Git Product home page Git Product logo

Comments (20)

jlaehne avatar jlaehne commented on August 18, 2024 1

To move forward on this, I propose to fix the convention the LumiSpy specific parts of the metadata in the documentation based on parts of the above discussion:
#109

from lumispy.

jlaehne avatar jlaehne commented on August 18, 2024

I recently contributed a selective inclusion of CL metadata from Gatan files to HyperSpy: hyperspy/hyperspy#2590

Gatan, unfortunately has a very different metadata structure, depending on acquisition mode (PMT/CCD) and again for spectral images. I tried to include the most important fields in metadata.Acquisition_instrument.CL

However, so far it does not include post-processing done in Digital Micrograph. Which eventually would be good in view of #51. Though, multiple post-processing steps lead to a recursive metadata structure, which would have to be properly parsed.

As it might not always be possible to enforce the same metadata hierarchy for all instrument types (though desirable), I contributed the metadata search capability in hyperspy/hyperspy#2633

from lumispy.

jordiferrero avatar jordiferrero commented on August 18, 2024

That's very nice!
I guess my one comment is: should we have the CL specific metadata structure to be exclusive to lumispy?

I feel that the metadata search capability is definitely something for hyperspy, but maybe the CL metadata fields should be part of lumispy only?

What are your thoughts?

from lumispy.

jlaehne avatar jlaehne commented on August 18, 2024

The DigitalMicrograph reader was already parsing metadata for EELS and EDS, so I thought it makes sense to add the functionality for CL metadata there as well.

from lumispy.

jlaehne avatar jlaehne commented on August 18, 2024

The longterm aim for HyperSpy is that all the IO functions will move to an extension package at some point.

For me it makes more sense to handle the metadata when the file is loaded, otherwise one has to run an extra function on the data, or we again need a wrapper for the load function, no?

However, I do not know how it is for the reader that you use, could the metadata parsing be added there?

Despite the search functionality, we should in any case try to stick to some basic conventions where to save the essential metadata in the tree.

from lumispy.

jordiferrero avatar jordiferrero commented on August 18, 2024

The loader I use is for .sur files mainly.
That one parses all the s.original_metadata very nicely.
However, it is in my opinion a bit annoying to have to go back to the original metadata every time I need a value (because it has too many values).

That was the idea of my comments.

My question is: where should the metadata parsing from original metadata --> metatadata function be placed?
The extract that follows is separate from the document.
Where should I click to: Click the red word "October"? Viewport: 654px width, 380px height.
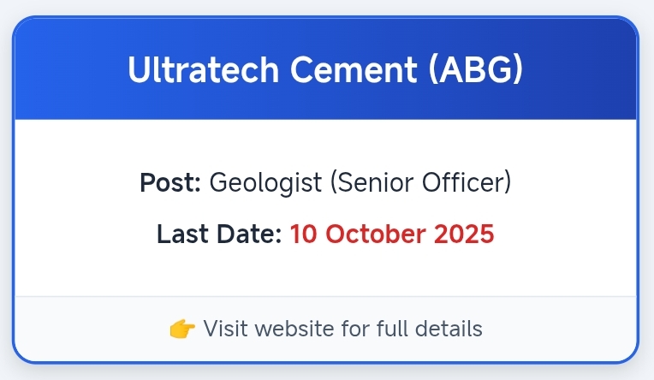coord(383,234)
In the IO reader?

On a side, I feel there is no convention on how to organise metadata for luminescence.
Hyperspy already has the Acquisition_instrument.SEM structure declared. But what is common about any luminescence data are the Spectrometer and Camera acquisition instruments.
Should we think of a structure for those 2 pieces of instruments?

Based on the SEM structure in hyperspy...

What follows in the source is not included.